### [Provided passage]
--------------------------------
2 Basis of Long-Term Creep Strength Prediction

In metal or metal alloy creep, it has been established that Monkman–Grant relationship can be used to extrapolate the long-term minimum creep rate data from short-term creep tests:[11]

$$ \acute{\varepsilon}_{ \hbox{min} } = Mt_{\text{r}}^{ - m}, $$
(1)

where έ min is the minimum creep rate under a tensile stress σ, t r the creep fracture time, and M and m are constants. Equation [1] is applicable in a wide range of stresses and temperatures.[1,12,13] Experimentally, the parameters of M and m can be determined from the plot of ln έ min vs ln t r measured from accelerated tests at high stresses and temperatures (short-term tests). They can then be used to make extrapolations to low stresses and temperatures (long-term tests). For instance, a number of studies have shown that when ln έ min is plotted against ln t r, all the data fall on a single straight line no matter whether they are measured from short- or long-term tests.[1,1214] Thus, when the required minimum rupture time t r is specified, the minimum creep rate required of the alloy can be determined using Eq. [1] even if its parameters are determined only from short-term tests.

However, once the required minimum creep rate έ min is known, the corresponding creep strength has to be determined. The relationship between the minimum creep rate and tensile testing stress σ and temperature T is given by the power law creep equation, which is conventionally written as[15]

$$ \acute{\varepsilon}_{ \hbox{min} } = A\left( {\sigma /\sigma_{0} } \right)^{n} { \exp }[ - Q_{\text{c}} /(RT)], $$
(2)

where A is a constant, n the stress exponent, Q the activation energy of creep, R the gas constant, T the absolute temperature, and σ 0 is the reference stress, typically taken as the yield stress. The term (σ/σ 0) in the above equation may also be written as (σ/μ),[15] where μ is the shear modulus at testing temperature T. The values of A and n are usually estimated from the plot of ln έ min vs ln σ at constant temperatures and the value of Q c from the plot of ln έ min vs 1/T at constant stresses. However, it has been found that the values of A, n, and Q c estimated using these methods depend strongly on stress and temperature[1,16] and this dependence is unpredictable with Eq. [2]. Thus, Eq. [2] cannot be used to determine the long-term rupture strength if the values of its parameters are determined only from short-term tests.

To overcome the difficulties described above, various models have been suggested.[8,1722] The most notable ones are those suggested recently by Wilshire and co-workers, i.e., the Wilshire equations.[14,2022] One of these Wilshire equations describes the stress and temperature dependence of the minimum creep rate, which is written as

$$ \sigma /\sigma_{\text{TS}} = { \exp }\{ - k_{2} (\acute{\varepsilon}_{ \hbox{min} } { \exp }\left[ {Q_{\text{c}} /\left( {RT} \right)} \right])^{v} \}, $$
(3)

where k 2 and v are constants and σ TS is the tensile strength at creep temperature. The equation above is introduced on the consideration that it can meet two boundary conditions: έ min → ∞ when σ → σ TS and έ min → 0 when σ → 0. It is useful to note that, for Eq. [3] to meet these two boundary conditions, the value of v must be negative.
--------------------------------
### [To be done]
A – Write out the passage on creep strength prediction word for word, from "To overcome the" to "must be negative.".
B – In the passage on creep strength prediction, what is the reference stress σ0 typically taken as?
C – Carry on the passage on creep strength prediction from its last sentence.
The entries below are separate from the passage on creep strength prediction.

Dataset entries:
--------------------------------
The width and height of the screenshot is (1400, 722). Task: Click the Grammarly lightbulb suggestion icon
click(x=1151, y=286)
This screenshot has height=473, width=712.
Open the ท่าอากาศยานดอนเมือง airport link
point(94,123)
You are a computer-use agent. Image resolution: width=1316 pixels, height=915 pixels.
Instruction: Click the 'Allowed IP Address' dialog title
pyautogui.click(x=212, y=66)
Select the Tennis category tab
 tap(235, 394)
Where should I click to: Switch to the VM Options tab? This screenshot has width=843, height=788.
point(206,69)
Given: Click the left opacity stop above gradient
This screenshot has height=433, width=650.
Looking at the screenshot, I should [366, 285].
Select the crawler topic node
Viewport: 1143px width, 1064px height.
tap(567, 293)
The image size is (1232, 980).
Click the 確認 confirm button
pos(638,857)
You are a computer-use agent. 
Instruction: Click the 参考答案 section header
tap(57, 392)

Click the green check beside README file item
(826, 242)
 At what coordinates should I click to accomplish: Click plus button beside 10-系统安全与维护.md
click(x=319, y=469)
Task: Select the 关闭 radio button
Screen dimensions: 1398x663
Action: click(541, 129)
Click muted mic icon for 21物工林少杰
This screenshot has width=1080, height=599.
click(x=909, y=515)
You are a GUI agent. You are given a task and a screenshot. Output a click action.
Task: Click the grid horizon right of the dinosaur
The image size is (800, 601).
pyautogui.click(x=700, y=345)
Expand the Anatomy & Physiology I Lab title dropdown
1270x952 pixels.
--------------------------------
### [Results for the exercise]
A –
To overcome the difficulties described above, various models have been suggested.[8,1722] The most notable ones are those suggested recently by Wilshire and co-workers, i.e., the Wilshire equations.[14,2022] One of these Wilshire equations describes the stress and temperature dependence of the minimum creep rate, which is written as

$$ \sigma /\sigma_{\text{TS}} = { \exp }\{ - k_{2} (\acute{\varepsilon}_{ \hbox{min} } { \exp }\left[ {Q_{\text{c}} /\left( {RT} \right)} \right])^{v} \}, $$
(3)

where k 2 and v are constants and σ TS is the tensile strength at creep temperature. The equation above is introduced on the consideration that it can meet two boundary conditions: έ min → ∞ when σ → σ TS and έ min → 0 when σ → 0. It is useful to note that, for Eq. [3] to meet these two boundary conditions, the value of v must be negative.

B – The yield stress.

C –
However, the conventional power law creep equation, i.e., Eq. [2], can also be modified to satisfy the two boundary conditions stated above. This can be done by substituting the reference stress σ 0 in Eq. [2] by the term (σ TS − σ), i.e., if the new power law creep equation is written as

$$ \acute{\varepsilon}_{ \hbox{min} } = A[\sigma /(\sigma_{\text{TS}} - \sigma )\left] {^{n} { \exp }} \right[ - Q_{\text{c}} /\left( {RT} \right)]. $$
(4)

It can be verified that the equation above satisfies the conditions of έ min → 0 when σ → 0 and έ min → ∞ when σ → σ TS. Nevertheless, the physical significance of the tensile strength σ TS in Eq. [4] requires clarification because it must be a uniquely defined and measurable physical quantity. It is known that the values of tensile strength at high temperatures depend on strain rate. However, there must be a minimum tensile stress under which creep fracture would occur instantly, i.e., t r = 0 or έ min = ∞ when this tensile stress is applied. In practical reality, this tensile stress may be taken as the tensile strength measured using a sufficiently fast strain rate. Thus, the tensile strengths σ TS in Eq. [4] at different temperatures can be regarded as the ultimate tensile strengths measured under sufficiently high strain rate condition, i.e., at a minimum strain rate beyond which the tensile strength measured no longer depends on the strain rate.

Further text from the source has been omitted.